Compito assegnato 1:
Ripeti il passaggio del dialogo su autenticità e artificio a partire da "AD: è un valore" e proseguendo fino a "non sei heideggeriano!".

Estratto del documento:
AD: è un valore perduto, voglio dire in che senso, per te, non bisognerà cercarlo come un'origine perduta...

AB: Sì, credo che ognuno dei nostri sforzi per ritornare all'autenticità è una sciocchezza.

AD: Allora, tu non sei heideggeriano!

AB: Probabilmente è tempo per noi, adesso, di fare la strada più lunga, di prendere il tempo della curva. Se per arrivare all'autenticità, la via più diretta è ormai impraticabile, allora bisogna imboccare il cammino più lungo è andare ogni giorno un po' più lontano... c'è un certo grado di artificio che è più vicino alla verità che la pseudo-autenticità che rivendicano coloro che dispregiano l'artificio. Dunque, se il problema che è il nostro oggi è quello del rapporto tra la verità è l'artificio, non sono i filosofi che hanno concepito le categorie dell’ermeneutica che possono risolverlo, né lo stesso pensiero; quello appartiene a un'altra generazione... si può ancora ricorrere a delle categorie che sarebbero a immagine della saggezza dei nostri padri, come il coraggio, la volontà, eccetera. Ma se si è veramente compreso l'illuminismo, ciò che c'è di bello e ciò che c'è d'orribile in questo rivolgimento del mondo e dei valori che ha avuto luogo in quel momento della storia occidentale, nel diciottesimo secolo, si potrà comprendere che si è a confronto con un nuovo enigma.

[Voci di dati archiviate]
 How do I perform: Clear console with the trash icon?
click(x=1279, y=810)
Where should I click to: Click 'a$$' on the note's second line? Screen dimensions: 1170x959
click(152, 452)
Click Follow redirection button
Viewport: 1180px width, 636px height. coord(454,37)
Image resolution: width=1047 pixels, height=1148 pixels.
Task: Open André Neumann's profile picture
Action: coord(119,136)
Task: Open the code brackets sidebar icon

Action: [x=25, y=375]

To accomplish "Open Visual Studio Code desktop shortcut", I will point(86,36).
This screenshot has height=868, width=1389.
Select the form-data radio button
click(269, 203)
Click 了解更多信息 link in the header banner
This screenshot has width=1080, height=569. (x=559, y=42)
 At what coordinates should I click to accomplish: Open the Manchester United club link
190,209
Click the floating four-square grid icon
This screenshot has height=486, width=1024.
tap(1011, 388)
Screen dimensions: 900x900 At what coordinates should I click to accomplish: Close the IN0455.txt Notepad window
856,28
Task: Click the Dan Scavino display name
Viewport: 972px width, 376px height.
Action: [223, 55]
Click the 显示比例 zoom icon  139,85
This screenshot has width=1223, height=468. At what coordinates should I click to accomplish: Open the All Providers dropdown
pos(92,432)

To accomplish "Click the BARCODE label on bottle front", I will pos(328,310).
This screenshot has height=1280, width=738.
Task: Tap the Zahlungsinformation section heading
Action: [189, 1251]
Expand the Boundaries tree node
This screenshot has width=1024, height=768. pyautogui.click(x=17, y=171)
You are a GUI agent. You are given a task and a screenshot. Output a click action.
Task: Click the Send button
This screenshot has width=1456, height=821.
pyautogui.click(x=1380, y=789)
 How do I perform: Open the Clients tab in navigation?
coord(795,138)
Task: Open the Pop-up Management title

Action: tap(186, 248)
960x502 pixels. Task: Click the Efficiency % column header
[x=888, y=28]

Compito assegnato 2:
Nelle voci, riscrivi le righe a partire da quella con "Task: Open the Pop-up Management title" e proseguendo fino alla fine delle voci. Sostituisci "title" con "heading" e lascia invariato tutto il resto.

Risposta scritta 1:
AD: è un valore perduto, voglio dire in che senso, per te, non bisognerà cercarlo come un'origine perduta...

AB: Sì, credo che ognuno dei nostri sforzi per ritornare all'autenticità è una sciocchezza.

AD: Allora, tu non sei heideggeriano!

Risposta scritta 2:
Task: Open the Pop-up Management heading

Action: tap(186, 248)
960x502 pixels. Task: Click the Efficiency % column header
[x=888, y=28]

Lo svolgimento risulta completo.